Desde mi cama de hospital, veré la vida como algo que acontece afuera, en un mundo del que fui excluido.
Mirando el azul intenso del mar, acariciado por la brisa templada y suave del Mediterráneo, sentiré -por el contrario- que la vida está siendo generosa conmigo.
Incluso saboreando un simple café, sentado a una mesa en la vereda de cualquier calle de alguna ciudad que me guste, sentiré que -serenamente, y sin estridencias- estoy formando parte de la dulce comedia que me parecerá la existencia. Aunque lo haga como un actor secundario, casi como un extra. Sentiré igual que estoy en la trama de la vida.
Así funcionamos las personas. De carne y hueso, nunca lo olvidemos. Pero también de mente y alma. ¿Qué sucede cuando en el afuera LA realidad es muy distinta de NUESTRA realidad?
¿Y qué pasa cuando la desventaja está afuera? ¿Cuando sabemos que otros padecen, que otros carecen, que otros apenas sobreviven? En algún momento de nuestras vidas, tomamos conciencia de que no todo el mundo tiene primavera, tal como lo dijo bellamente un poeta que asoma en mi memoria. Cierto es que a algunos esto les sucede a los pocos minutos de nacer, y a otros no les sucede nunca.
Pero tomando distancia de estos extremos, ¿qué nos pasa a los simples mortales, a la “buena gente”, cuando hacemos conciente la existencia del dolor ajeno? Se nos instala una suerte de miopía mental, que desmienta la sensación de finitud, de fugacidad, de precariedad de todo. Si la desgracia golpea cerca, acusamos su presencia. Pero sólo si golpea cerca. No obstante, aunque no la veamos, sabemos que existe. Intuimos sus formas, oímos sus ecos, percibimos sus olores.

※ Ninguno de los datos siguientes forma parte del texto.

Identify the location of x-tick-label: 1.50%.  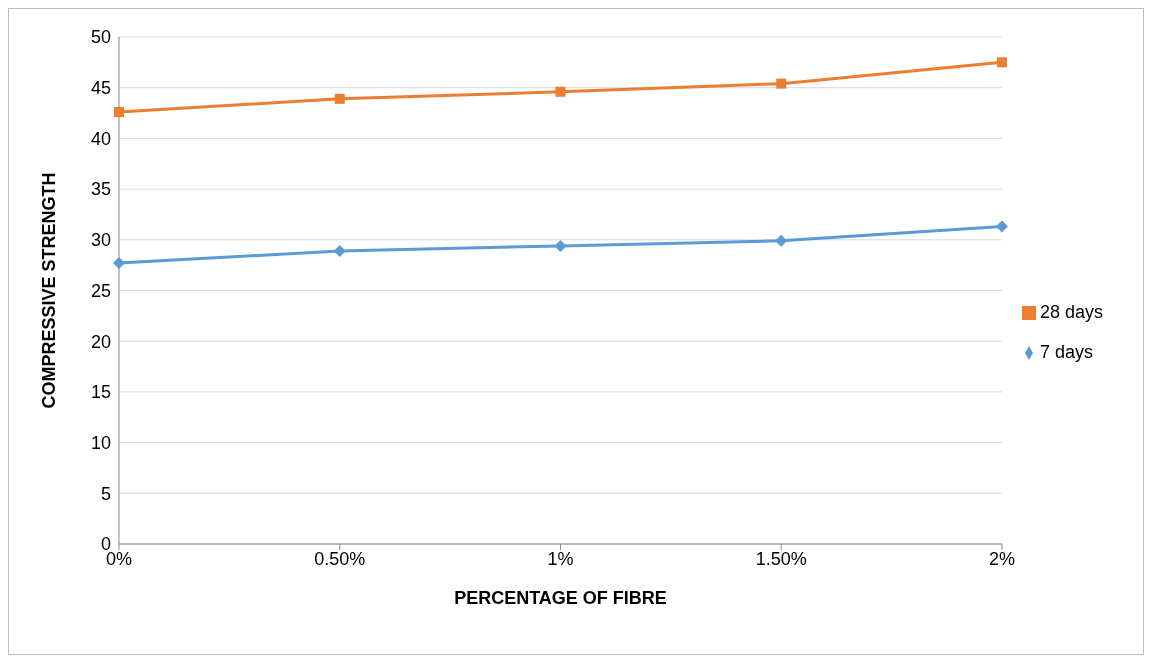
(781, 558).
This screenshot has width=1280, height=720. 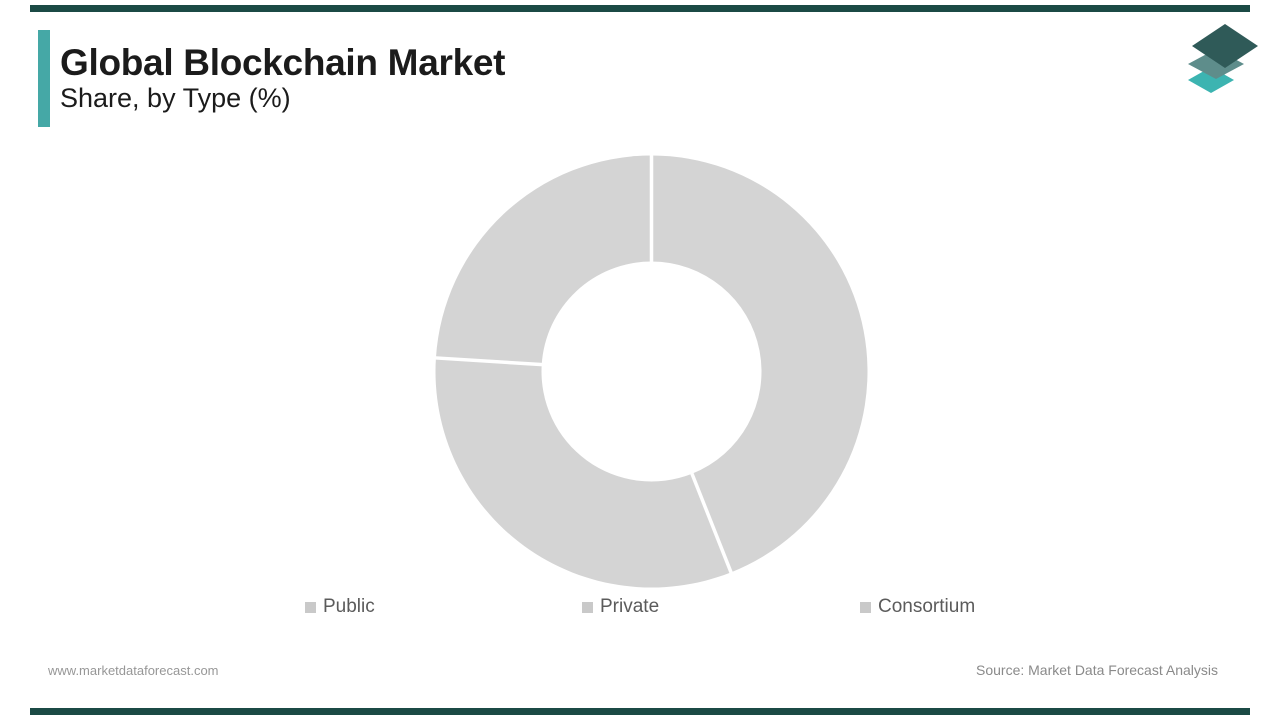 I want to click on website-url: www.marketdataforecast.com, so click(x=134, y=670).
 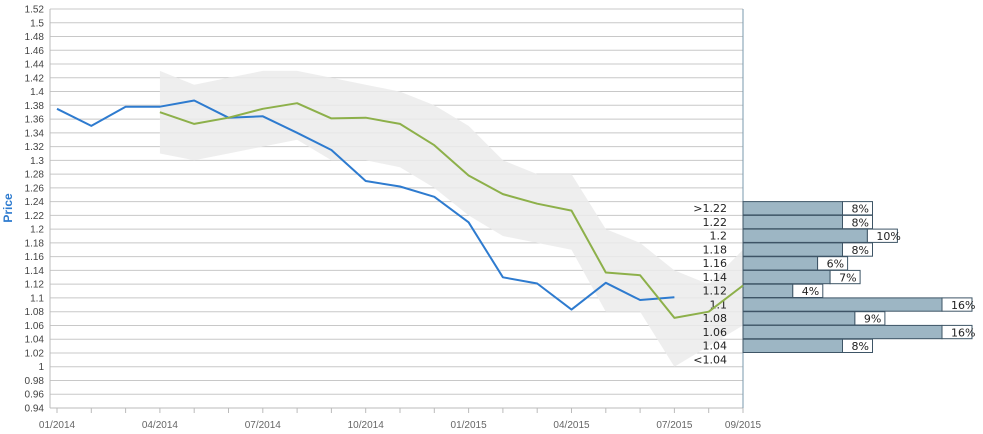 I want to click on y-tick-label: 1.36, so click(x=35, y=120).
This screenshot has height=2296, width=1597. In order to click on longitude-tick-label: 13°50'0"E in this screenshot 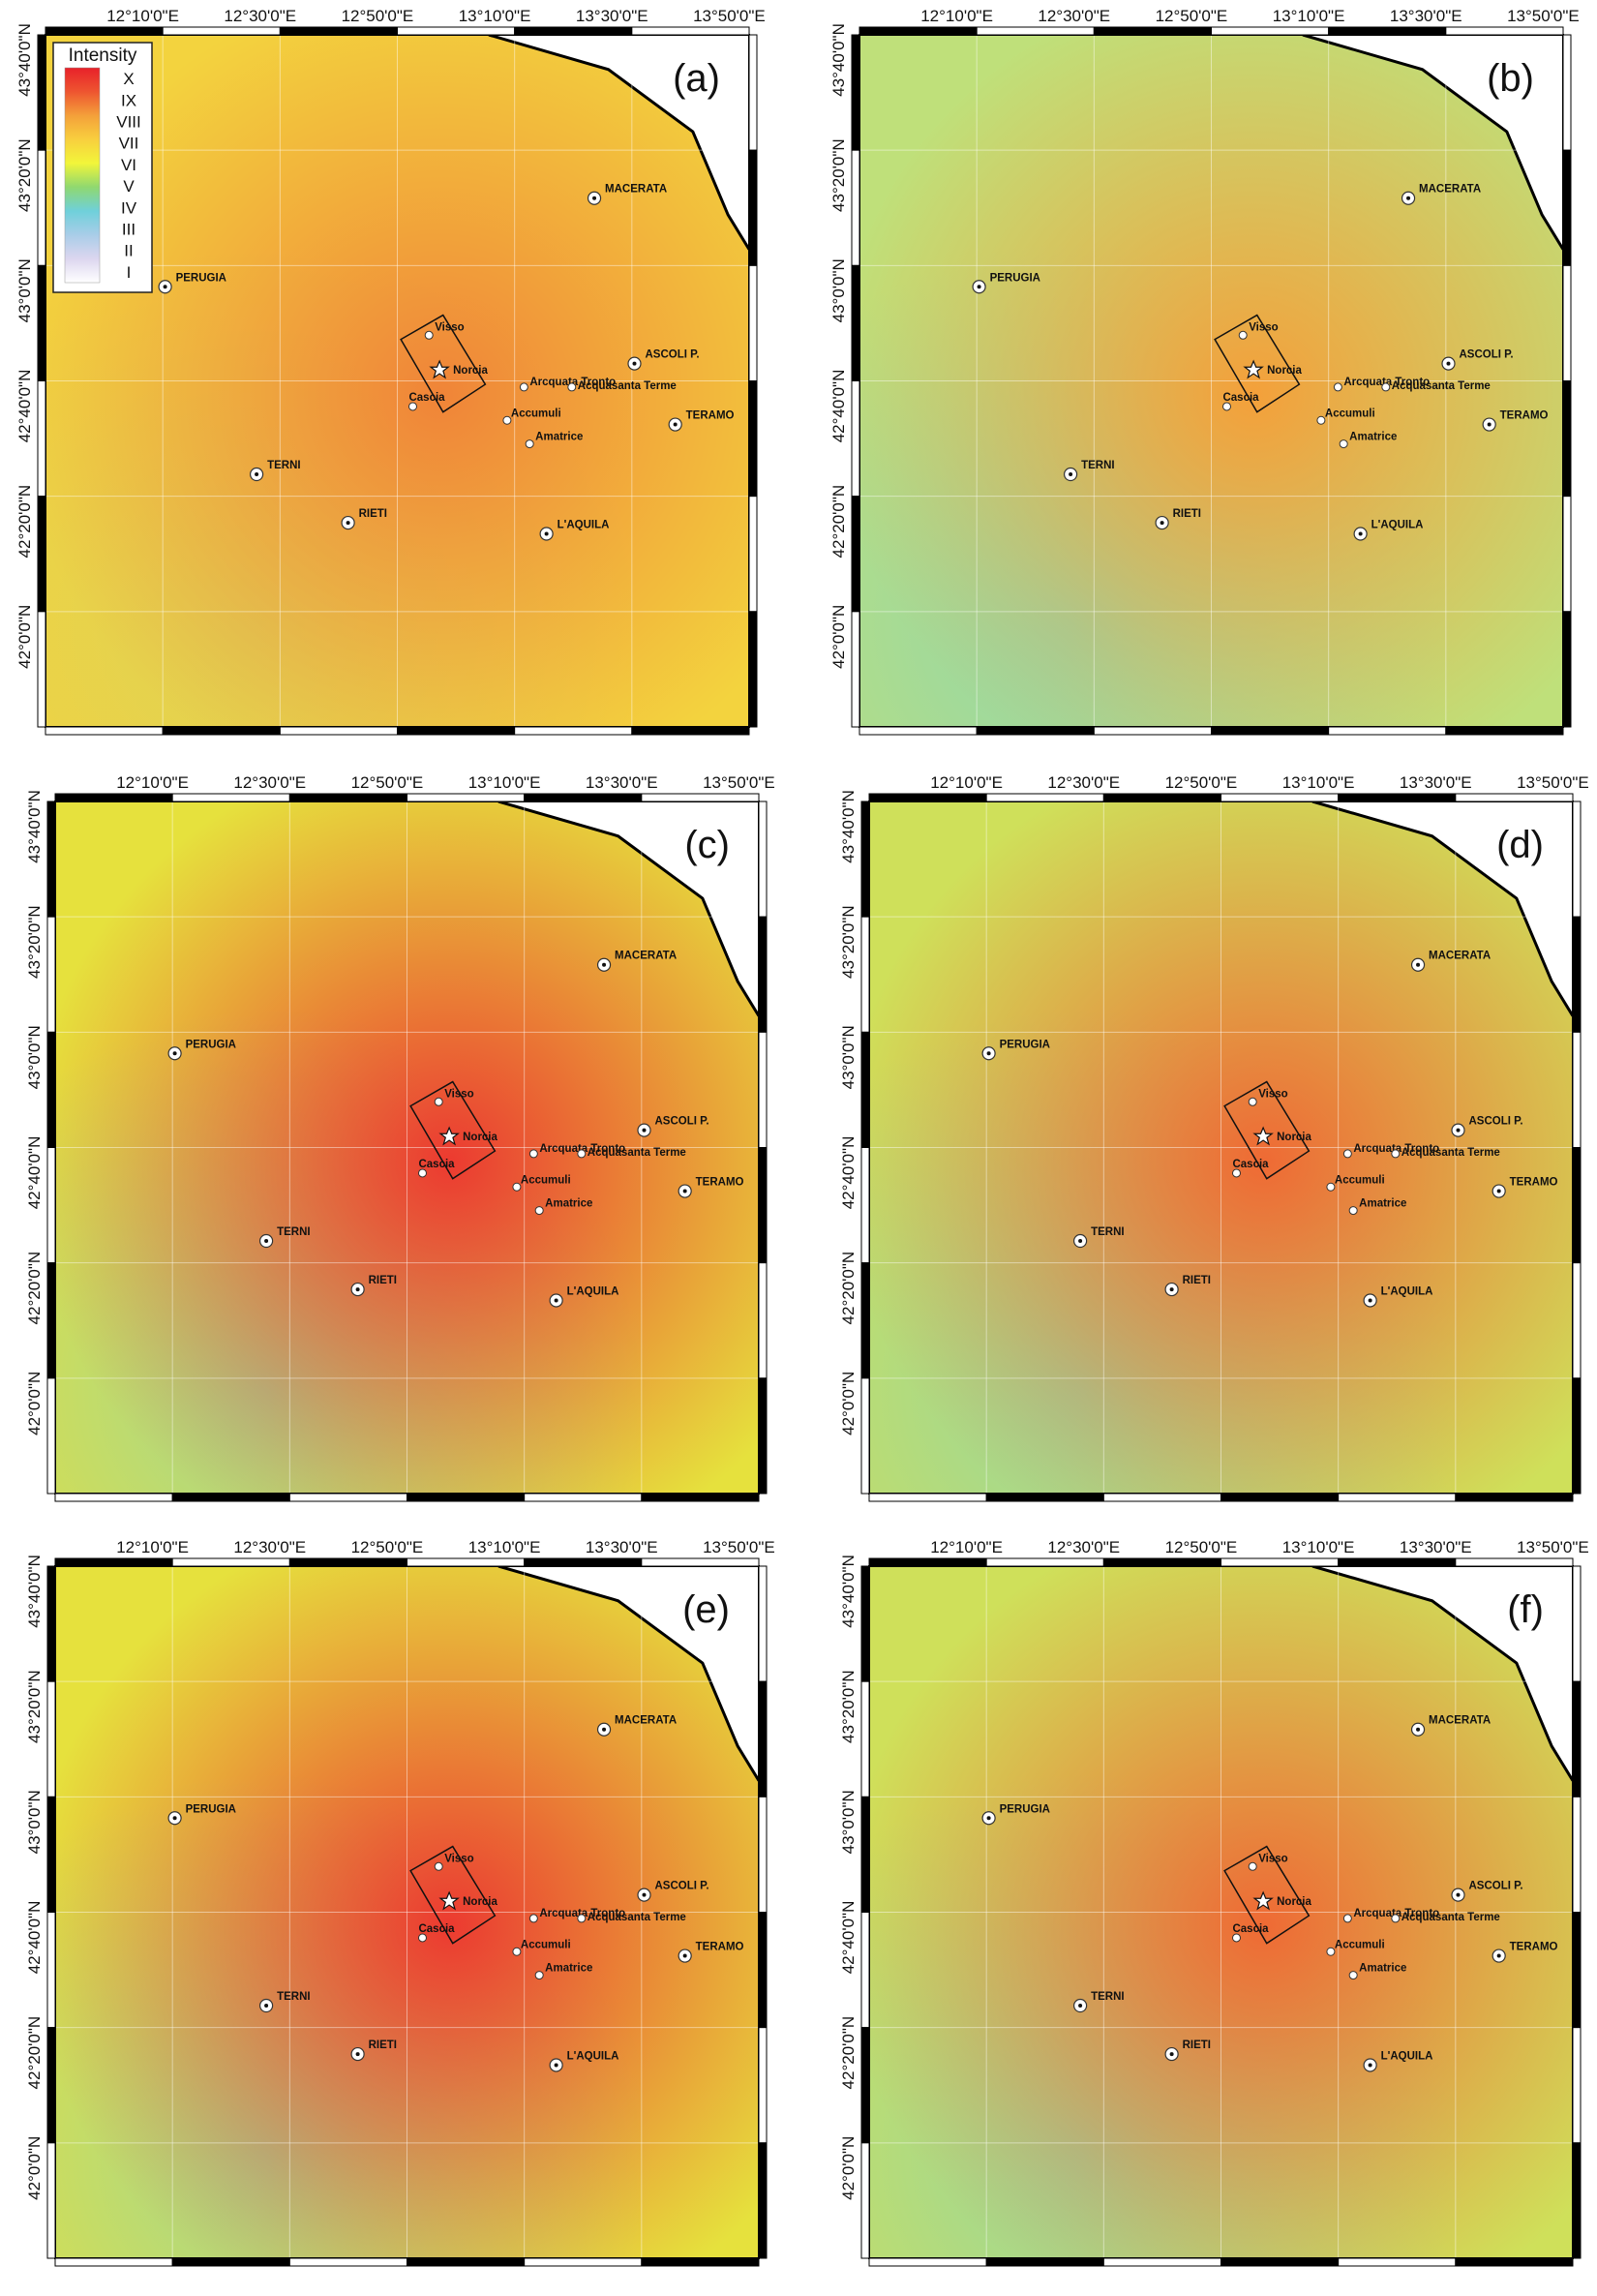, I will do `click(739, 1547)`.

En ese contexto, ¿podemos ser felices? En todo caso: ¿completamente felices? ¿Qué lugar digno podemos ocupar los que no somos ni Gandhi ni sor Teresa? ¿Ni Einstein ni Madame Curie? ¿Serviría de algo resignar nuestra cuota de felicidad? No nos engañemos. La cultura de la culpa, del sacrificio, de la renuncia es, por sí sola, un camino estéril. Sería pura cáscara, alimento tranquilizador. Si tanto nos duele el dolor, hagamos algo. Todo lo demás, es un engaño. ¿De qué sirve negarnos el placer, las ganas de reír, las ganas de vivir? ¿A dónde van a parar las sonrisas que no se dibujan en nuestro rostro? ¿Las que no provocamos en el otro? ¿Las caricias que no damos ni recibimos? ¿El placer que no experimentamos? ¿A quién le sirven? Creo que a nadie. La verdadera felicidad de uno, la genuina, la legítima, nunca existe a expensas de la felicidad de otros. Cuando sucede así, no puede ser calificada como felicidad.

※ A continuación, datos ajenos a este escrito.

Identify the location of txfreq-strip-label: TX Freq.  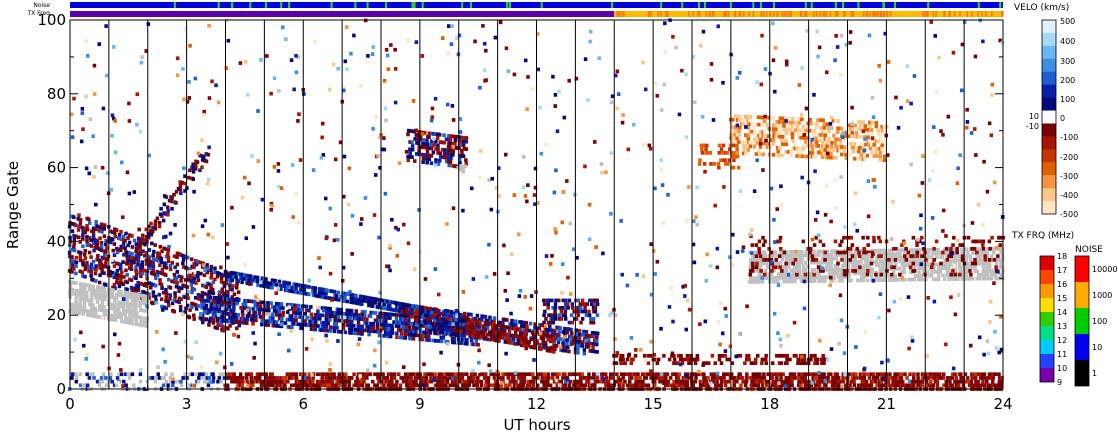
(38, 14).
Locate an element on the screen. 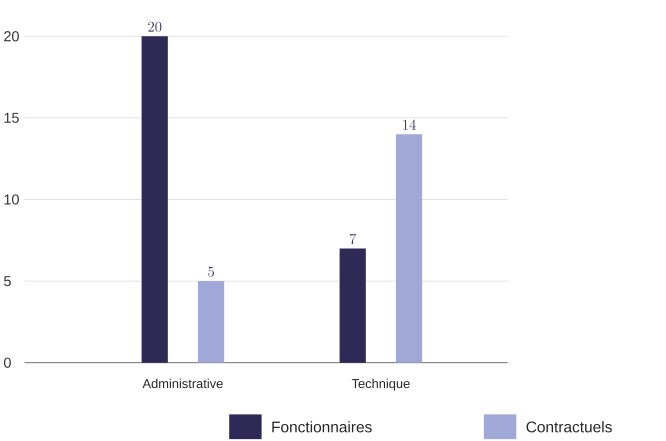 Image resolution: width=666 pixels, height=441 pixels. y-tick-label: 0 is located at coordinates (8, 363).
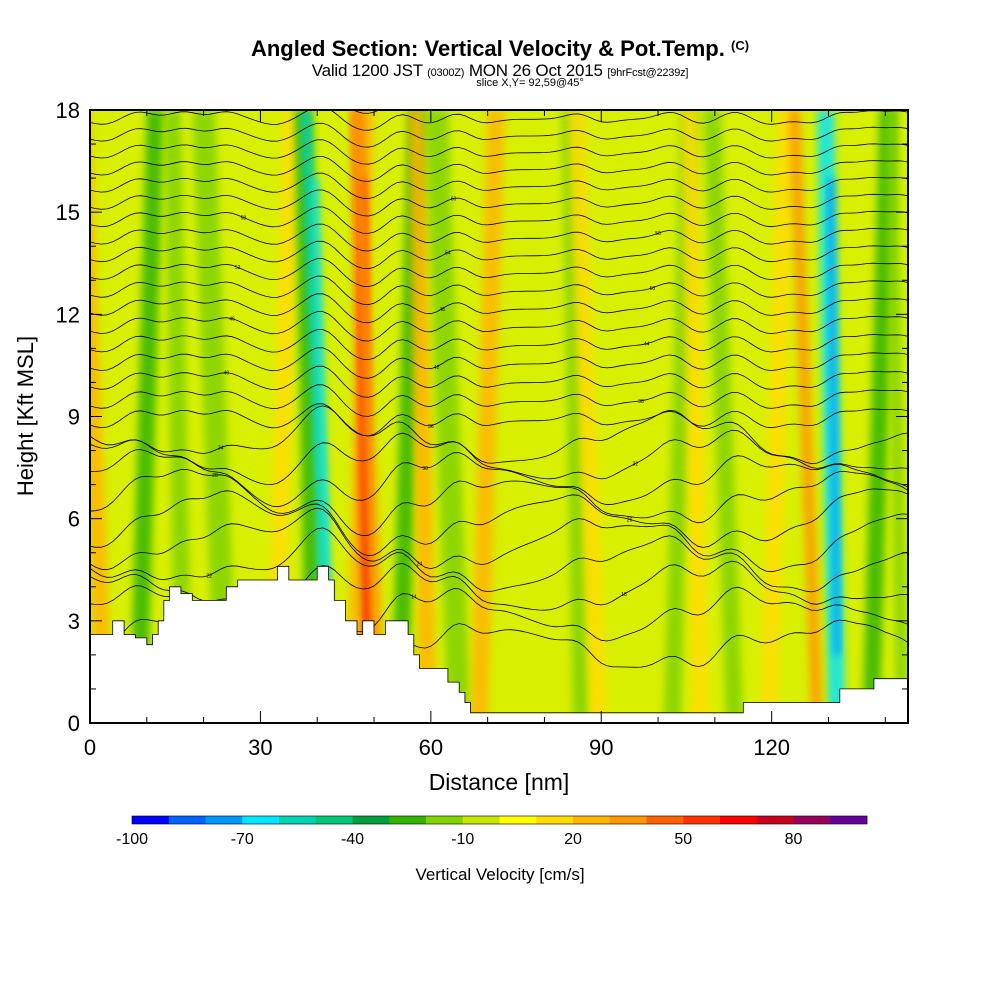 The height and width of the screenshot is (1000, 1000). I want to click on contour-label: 44, so click(647, 345).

Aceptémonos como humanos. Trabajemos por crearnos un microcosmos agradable y feliz. Hecho de la ternura y la tibieza cotidianas. Aceptemos la pequeña dosis de negación que necesitamos -como seres débiles que somos- para poder seguir adelante sin que nos fagocite el nihilismo. Y, en todo caso, encausemos nuestra sensibilidad, nuestra responsabilidad, en definitiva, nuestro amor, por vías útiles, concretas.
Desde ese lugar, tratemos de abarcar al que sufre, al que adolece. Al que huye, al que teme. Al que sólo conoció el odio, al que nunca conoció el amor. Al que murió luchando por una causa justa y al que claudicó sin saber por qué. Al final de cuentas, todos somos peregrinos en esta misteriosa existencia, y cualquiera de esos destinos podría ser el nuestro.